A new California law helps assure construction subcontractors, specialty trade contractors, and suppliers will be paid for work they perform and services they provide on construction components of certain infrastructure projects financed through public-private partnerships, according to a recent update from the American Subcontractors Association.
On August 13, California Gov. Jerry Brown (D) signed legislation (AB 164), supported by the American Subcontractors Association, amending the government code related to infrastructure financing that authorizes local government agencies to use P3s to design, finance, and maintain a variety of fee-producing infrastructure facilities. The new law (Chapter 94) extends the California “Little Miller Act” to these P3s by requiring the inclusion of “payment bonds to secure the payment of claims of laborers, mechanics, and materials suppliers employed on the work under contract” and “performance bonds as security to ensure the completion of the construction of the facility.”

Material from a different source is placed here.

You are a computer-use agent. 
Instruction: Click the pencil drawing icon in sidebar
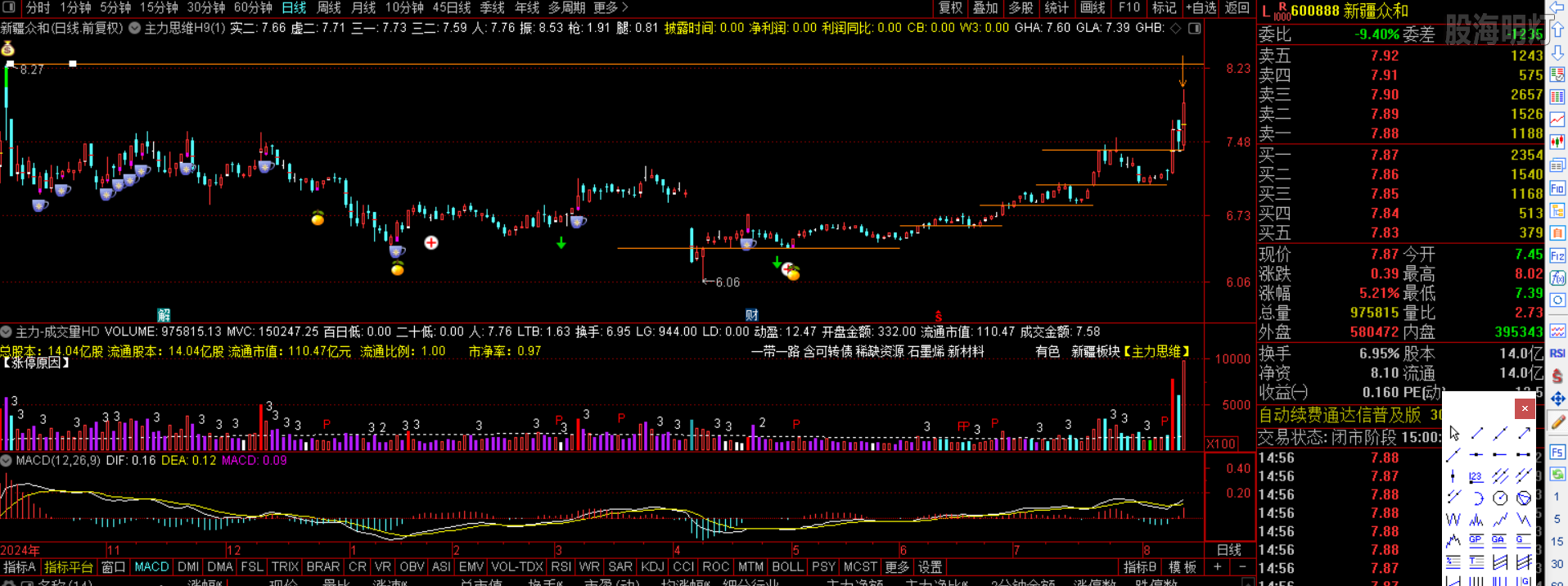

The California “Little Miller Act” requires the prime contractor to furnish surety bonds on public construction projects in excess of $25,000 in the amount of 100% of the contract to assure that the project will be completed, protecting taxpayer dollars, and that subcontractors and suppliers, many of which are small businesses, will be paid.

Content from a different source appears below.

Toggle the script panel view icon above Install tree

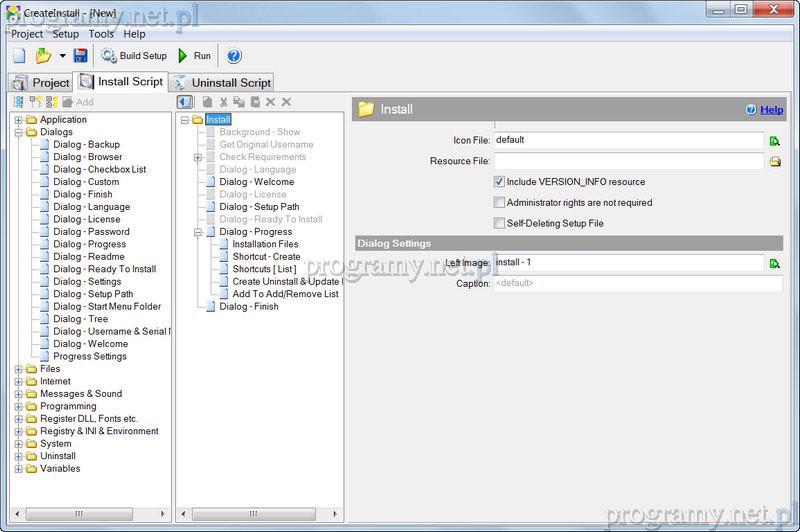185,102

ASA of California initiated the legislation, which was supported by other major construction associations in the state. “More than 268,000 licensed subcontractors will benefit from this payment protection, especially because P3 projects have become more popular since public coffers have suffered,” said Daniel F. McLennon, Esq., McLennon Law Corp., San Francisco, Calif. McLennon, chair of ASA of California’s Government Relations Committee, along with Scott Holbrook, Esq., Crawford & Bangs, Covina, Calif., worked on the bill’s language.
Depending on how a construction project funded by both public and private sources is structured, the project may be exempt from both payment bond requirements and mechanic’s liens, leaving subcontractors and suppliers without adequate payment assurances.